April 18th, 2010
I was fairly sanguine about the course of the market over the near term but Friday’s events surrounding the SEC and Goldman Sachs was chilling. It reminded me of something I had written on January 22 entitled “Jawboning Didn’t Work in 1962; It Doesn’t Work Today“. It’s worth reading again.
For those who may have missed the piece, it dealt with apparent, at the time, similarities between Obama’s lashing out at banks and Wall Street, on the one hand, and J.F.K.’s attach on the steel industry in 1962. What was the price on the stock market of Kennedy’s confrontation with Steel, a sector that was a larger portion of the economy then than it is today? From the day of the news conference to June 26, the market suffered a mini-crash of 22.9% over the next two months (Obama’s tirade cost the market 8.13% in 14 trading days!).
On January 21, Obama said the following about “financial reform”: “We have to get this done. If these folks want a fight, it’s a fight I’m ready to have.” Friday’s announcement of a suit by the SEC against Goldman Sachs seems to be his dropping the jawbone and picking up a sledge hammer. Will this fight end with GS or will it spill out to mangle and mutilate the prospects of the whole industry? Will this and any future action against one of today’s largest industry undermine the nascent recovery in these stocks and, indirectly, the whole stock market?

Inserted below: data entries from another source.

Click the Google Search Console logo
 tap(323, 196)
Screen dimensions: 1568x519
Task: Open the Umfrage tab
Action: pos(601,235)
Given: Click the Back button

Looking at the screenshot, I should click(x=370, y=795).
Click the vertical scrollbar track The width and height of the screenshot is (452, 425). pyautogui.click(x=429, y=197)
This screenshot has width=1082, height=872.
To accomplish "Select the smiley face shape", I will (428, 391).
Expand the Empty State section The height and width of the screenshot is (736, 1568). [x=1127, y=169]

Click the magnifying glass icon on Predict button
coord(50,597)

But market participants seemed to have regained their footing after the initial adverse reaction to Obama’s speech. In addition to a 13.64% recovery move since the correction, trading volumes also seem to have picked up (click on image to enlarge):
Average volume of the stocks comprising the S&P 500 Index (as reported by Yahoo-Finance) reflected in the 50-DMA line turned up for the first time since September 2009 as the sales volumes increased every so slightly due to the panic aroused by the uncertainties of Financial Reform and the European sovereign debt crises, both occurring in February. On Balance Volume continued to trudge higher (light line) indicating that volume on up-days continue to surpass down-days – a promising prospect.
Will market participants again shy away from more commitments? Will all that supposed “money on the sidelines” stay there with already committed funds reverting back to cash positions? Will all this discussion concerning Financial Reform be the catalyst for a major correction that many have been waiting for? And will the coming mid-term elections (see “Mid-term Elections in 2010 and the Stock Market” of January 28) be the antidote that brings the market back to recovery? We won’t know for several weeks.
But I’m standing up the dominoes once again to see if the market is going to start knocking them down (click on image to enlarge):
The market dynamics still look strong even in the face of the damaging news on the political front:
- The four moving averages indicating momentum are still trending up.
- The index itself is still within an upward sloping channel within the major recovery move since last March 9.
- The dashed red line was identified in February as the potential neckline of a reversal pattern; if a correction resulting from “banking reform” does materialize, that might still be the last line of defense. Interestingly, it converges with another bulwark for the bulls, the 200-day moving average.
- Each of the moving averages and trendlines, if violated, represent another need for becoming increasingly more cautious and take more steps to liquidate some holdings and move, once again towards higher cash balances.
But lets not count any “black swans” until they hatch.
p.s. For those who follow this sort of thing, remember that the period to April 28 is supposed to be the bearish lunar phase.